Düştüğünde seni kaldırmayan,
yaralandığında yaranı sarmayan,
sana ilaç değil, bir zehir hükmünde olan,
senin arkadaşın mıdır?
***
Aylarca arayıp sormayan,
selâmını dahi çok görüp yollamayan,
seni vefasızca tüm hayatından çıkaran,
senin arkadaşın mıdır?
***
Kırık gönlün muhabbete açken,
bir dosta muhtaçken, cimrice davranan,
kelâmını dahi çok görüp senden kıskanan,
senin arkadaşın mıdır?
***
İhtiyaç varken ulaşılamayan,
ihtiyacı olduğunda ulaşan,
parolası her zaman; “yüce menfaat!” olan,
senin arkadaşın mıdır?
***
Gidip gelmeyen, yüzünü görmeyen,
gittiğinden sana haber etmeyen,
yanına vardığında değerini bilmeyen,
senin arkadaşın mıdır?
***
Sen ağlarken gülen, gülerken ağlayan,
hüznüne neşene aldırmayan
acını sevincini seninle paylaşmayan,
senin arkadaşın mıdır?
***
Bencilce konuşan;
“sizde yeyip içilim, biz de gülüp geçelim!” diyen,
kendinden vermeyen, başkalarından bekleyen,
senin arkadaşın mıdır?
***
İyi günde dost, kötü günde düşman olan,
yüze öven arkadan söven,
düşmanlıkta haddini aşan, hatır saymayan,
senin arkadaşın mıdır?
***
Hiçbir yükünü senden almayan,
sürekli sana bir yükünü taşıtan,
derdini söyleyen, derdini hiç dinlemeyen,
senin arkadaşın mıdır?
***
Seni hayra değil şerre götüren,
Rahman’a değil şeytana sevdiren,
tevhid-şirk, helal-haram, ulvi-süfli bilmeyen,
senin arkadaşın mıdır?
***
Hainlik karakteri, nankörlük kimliği olan,
seni sırtından vuran,
dua etmek yerine bedduaya sarılan,
senin arkadaşın mıdır?
***
Hileyi yalanı kendine meziyet sayan,
gıybet has mesleği olan,
insanlar içinde müfterilerden sayılan,
senin arkadaşın mıdır?
***
Değerli kardeşim!
Güzel arkadaş, asıl dost o kişidir ki; iyi günde de kötü günde de senin yanındadır. Hayat maratonunda hangimiz tökezlemeyiz, hangimiz düşmeyiz ki? Hayat, bir imtihan yeriyken; hep gülemeyiz, hep ağlamadığımız gibi. Sen düştüğünde seni gören, halin ile hallenen, maddi-manevi yaranı tedavi edendir; gerçek arkadaş, asıl dost…

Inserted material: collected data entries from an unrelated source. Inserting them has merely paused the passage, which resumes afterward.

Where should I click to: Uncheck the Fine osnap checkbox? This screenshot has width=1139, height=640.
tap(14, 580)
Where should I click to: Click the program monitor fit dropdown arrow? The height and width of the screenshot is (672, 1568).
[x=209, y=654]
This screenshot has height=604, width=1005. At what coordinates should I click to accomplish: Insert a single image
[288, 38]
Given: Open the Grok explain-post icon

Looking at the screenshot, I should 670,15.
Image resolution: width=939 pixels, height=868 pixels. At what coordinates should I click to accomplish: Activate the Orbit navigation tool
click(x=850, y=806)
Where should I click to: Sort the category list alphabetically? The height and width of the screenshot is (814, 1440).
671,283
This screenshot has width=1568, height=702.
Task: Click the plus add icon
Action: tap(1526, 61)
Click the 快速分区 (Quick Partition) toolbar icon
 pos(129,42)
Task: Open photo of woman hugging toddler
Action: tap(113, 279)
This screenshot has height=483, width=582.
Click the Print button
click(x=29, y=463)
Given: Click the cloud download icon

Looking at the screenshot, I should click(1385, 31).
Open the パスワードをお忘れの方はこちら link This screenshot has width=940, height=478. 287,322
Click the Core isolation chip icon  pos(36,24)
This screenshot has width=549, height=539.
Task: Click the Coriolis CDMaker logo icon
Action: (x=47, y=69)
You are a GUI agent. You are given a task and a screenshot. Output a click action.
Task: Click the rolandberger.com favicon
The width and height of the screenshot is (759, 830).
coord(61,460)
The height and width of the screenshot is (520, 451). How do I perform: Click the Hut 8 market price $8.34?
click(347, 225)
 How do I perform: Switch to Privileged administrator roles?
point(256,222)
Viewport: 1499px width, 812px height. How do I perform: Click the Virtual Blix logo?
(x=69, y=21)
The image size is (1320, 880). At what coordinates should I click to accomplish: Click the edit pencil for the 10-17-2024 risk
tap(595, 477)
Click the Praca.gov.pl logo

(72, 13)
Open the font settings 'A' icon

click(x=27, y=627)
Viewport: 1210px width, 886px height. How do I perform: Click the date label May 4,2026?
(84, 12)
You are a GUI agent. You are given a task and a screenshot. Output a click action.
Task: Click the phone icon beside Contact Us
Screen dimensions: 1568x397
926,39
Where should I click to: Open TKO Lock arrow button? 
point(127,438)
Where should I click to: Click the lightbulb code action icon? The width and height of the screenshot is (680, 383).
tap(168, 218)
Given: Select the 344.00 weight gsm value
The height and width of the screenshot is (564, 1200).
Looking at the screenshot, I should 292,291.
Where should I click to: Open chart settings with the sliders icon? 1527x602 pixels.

O ki, sana değer verir, arar sorar. Vefadan taviz vermez, seni ihmal etmez. Bir acı kahveyi dahi değersiz görmez, seni önemsediğinden, senden gelenini de önemser…
…
Güzel arkadaş, asıl dost o kişidir ki; sen manevi yanlızlığın zindanında mapusken, imdat çığlığını duyar; bir muhabbet fedaisi olarak yardımına koşar. Yalnızlık zindanını hangimiz bilmiyordur, hangimiz oranın mahkumu olmamıştır ki? Sen, o zindandayken, seni yalnız bırakmayan, kalbinden kalbine bir köprü kurup, seni kalbiyle taşıyıp kurtarandır; gerçek arkadaş, asıl dost…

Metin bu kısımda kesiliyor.